Is the intent to prevent tax debtors from spiriting their untaxed assets out of the country before they can be seized? If so, restrictions on personal movement are both overbroad and likely to be ineffectual. Most international transfers of wealth occur electronically, and most cross-border shipments of tangible goods are in the form of unaccompanied freight, not accompanied luggage.

Is the goal to exile tax debtors from US territory? Many of the US citizens who might be assessed large tax debts are already living outside the US. Under international human rights treaty law, the right to enter the country of one’s citizenship is the most absolute of the rights of freedom of movement: “There are few, if any, circumstances in which deprivation of the right to enter one’s own country could be reasonable.”

Denial or revocation of a US passport under this new law is an elaborate five-step process, although most of the steps are purely clerical:

  1. The IRS “assesses” a tax liability of at least $50,000 in 2016, or the equivalent amount adjusted according to the cost of living index in future years.
  2. The IRS issues a lien or levy for the tax assessment (again, for at least $50,000 or the latest adjusted equivalent).
  3. The Commissioner of Internal Revenue certifies the existence of this assessment and lien or levy to the Secretary of the Treasury (the head of the parent department of the IRS), and notifies the citizen of this certification and of their right to challenge it in court.
  4. The Secretary of the Treasury transmits the IRS certification to the Secretary of State
  5. Once the State Department receives this certification, it must not issue a new passport to the citizen, and may (apparently at the standardless discretion of the Secretary of State) revoke any current passport.

There are some options, but they are entirely at the discretion of the Secretary of State:

If the Secretary of State decides to revoke a passport…, the Secretary of State, before revocation, may — (i) limit a previously issued passport only for return travel to the United States; or (ii) issue a limited passport that only permits return travel to the United States.

What to do
Continue the passage on revoking passports over tax debts, starting after its last sentence. The lines after this passage play no part in the work.

Data provided
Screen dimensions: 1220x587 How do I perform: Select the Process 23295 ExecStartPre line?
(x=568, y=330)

Reply
The law also permits (although it does not require — more standardless discretion for the Secretary of State) the denial of any application for a US passport that doesn’t include a valid Social Security number.

There’s an impunity clause in the law, although it’s unclear to what if any extent it is Constitutional, that attempts to protect government agents from liability for violating US citizens’ right to travel:

The Secretary of the Treasury, the Secretary of State, and any of their designees shall not be liable to an individual for any action with respect to a certification by the Commissioner of Internal Revenue.

There is a procedure for judicial review, but only of the certification of a tax assessment and lien or levy:

After the Commissioner notifies an individual … , the taxpayer may bring a civil action against the United States in a district court of the United States or the Tax Court to determine whether the certification was erroneous or whether the Commissioner [of Internal Revenue] has failed to reverse the certification. If the court determines that such certification was erroneous, then the court may order the Secretary [of the Treasury] to notify the Secretary of State that such certification was erroneous.

The new law is silent on what, if any, redress is available, or through what procedures, for a US citizen whose right to travel is violated when they are denied a passport, their passport is revoked or restricted, or they are subsequently prevented from entering or leaving the US. Responsibility for the deprivation of rights is divided among three Departments: Treasury certifying a tax debt, State denying or revoking a US passport, and DHS enforcing the passport requirement at airports and borders.

A citizen could bring an action for a writ of mandamus ordering the State Department to issue a passport, which in some other cases has prompted the State Department to issue a passport before the case could be decided.

Or a citizen could bring an action for an injunction prohibiting the DHS from interfering with their entry or exit to or from the US.

In either case, we look forward to a declaratory judgment that this law is unconstitutional, and violates US obligations as a party to the International Covenant on Civil and Political Rights.

Nov 16 2015

The human rights of migrants in transit

Last year the UN Office of the High Commissioner for Human Rights (OHCHR) developed and promulgated a set of “Recommended Principles and Guidelines on Human Rights at International Borders”, including respect for the right to freedom of movement, on which we made recommendations at the invitation of the OHCHR.

As a follow-up, and in response to ongoing refugee crises in Europe and elsewhere, the OHCHR has been tasked by the UN Human Rights Council with preparing further recommendations in relation to the rights of migrants in transit, including, “[e]xit restrictions … and the externalisation of border controls which could have an impact on the human rights of migrants in transit.”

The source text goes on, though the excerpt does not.